___ Excerpt provided

The breakthrough came in the early 1980s, when Judea Pearl, a professor of computer science at the University of California, Los Angeles, invented a new representation: Bayesian networks. Pearl is one of the most distinguished computer scientists in the world, his methods having swept through machine learning, AI, and many other fields. He won the Turing Award, the Nobel Prize of computer science, in 2012.

Pearl realized that it’s OK to have a complex network of dependencies among random variables, provided each variable depends directly on only a few others. We can represent these dependencies with a graph like the ones we saw for Markov chains and HMMs, except now the graph can have any structure (as long as the arrows don’t form closed loops). One of Pearl’s favorite examples is burglar alarms. The alarm at your house should go off if a burglar attempts to break in, but it could also be triggered by an earthquake. (In Los Angeles, where Pearl lives, earthquakes are almost as frequent as burglaries.) If you’re working late one night and your neighbor Bob calls to say he just heard your alarm go off, but your neighbor Claire doesn’t, should you call the police? Here’s the graph of dependencies:

If there’s an arrow from one node to another in the graph, we say that the first node is a parent of the second. So Alarm’s parents are Burglary and Earthquake, and Alarm is the sole parent of Bob calls and Claire calls. A Bayesian network is a graph of dependencies like this, together with a table for each variable, giving its probability for each combination of values of its parents. For Burglary and Earthquake we only need one probability each, since they have no parents. For Alarm we need four: the probability that it goes off even if there’s no burglary or earthquake, the probability that it goes off if there’s a burglary and no earthquake, and so on. For Bob calls we need two probabilities (given alarm and given no alarm), and similarly for Claire.

Here’s the crucial point: Bob calling depends on Burglary and Earthquake, but only through Alarm. Bob’s call is conditionally independent of Burglary and Earthquake given Alarm, and so is Claire’s. If the alarm doesn’t go off, your neighbors sleep soundly, and the burglar proceeds undisturbed. Also, Bob and Claire are independent given Alarm. Without this independence structure, you’d need to learn 2⁵ = 32 probabilities, one for each possible state of the five variables. (Or 31, if you’re a stickler for details, since the last one can be left implicit.) With the conditional independencies, all you need is 1 + 1 + 4 + 2 + 2 = 10, a savings of 68 percent. And that’s just in this tiny example; with hundreds or thousands of variables, the savings would be very close to 100 percent.

______
___ Data extract

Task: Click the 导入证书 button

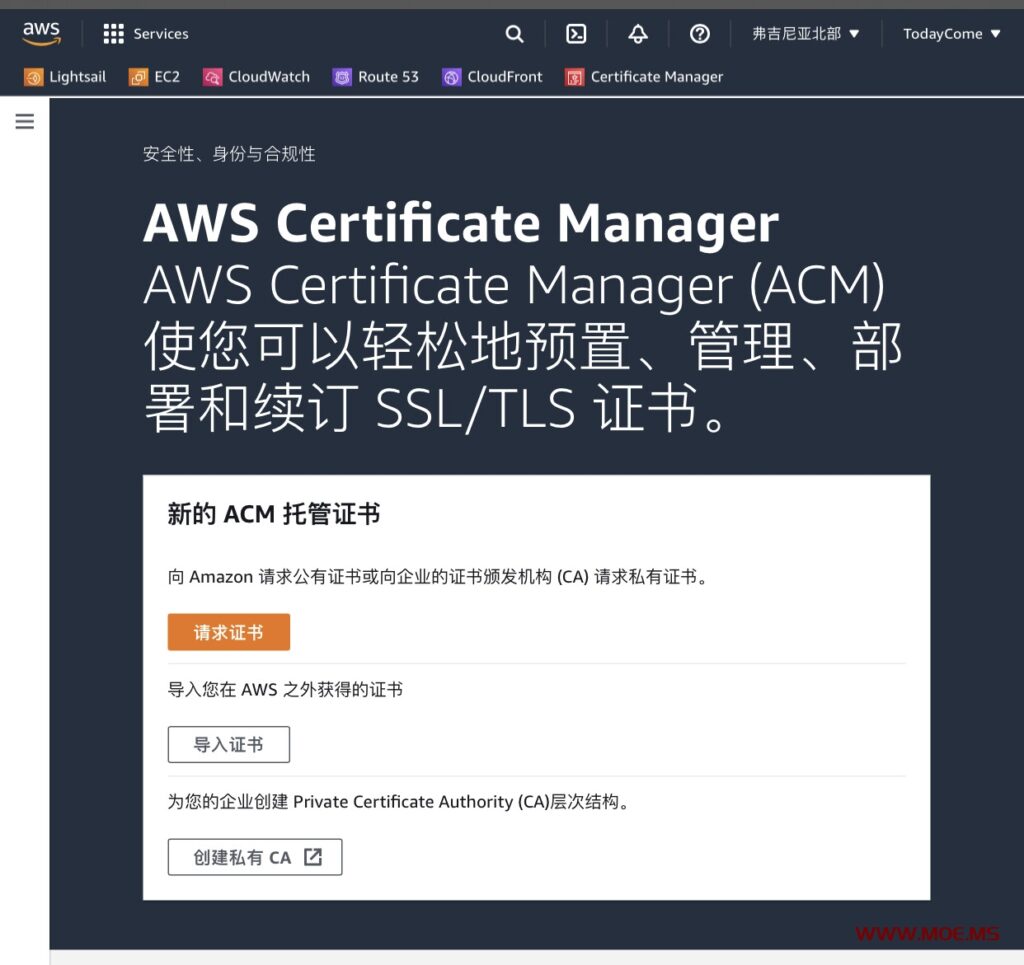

______

The task: For each statement, answer yes or no to whether it agrees with the excerpt on Bayesian networks, and quote the words from the excerpt that decide it. 1. Pearl won the Turing Award in 2012. 2. In a Bayesian network, the arrows of the graph may form closed loops. 3. The table for Alarm needs four probabilities. The material that comes after the excerpt is not needed here.

Solution below:
1. Yes: "He won the Turing Award, the Nobel Prize of computer science, in 2012."
2. No: "as long as the arrows don’t form closed loops"
3. Yes: "For Alarm we need four"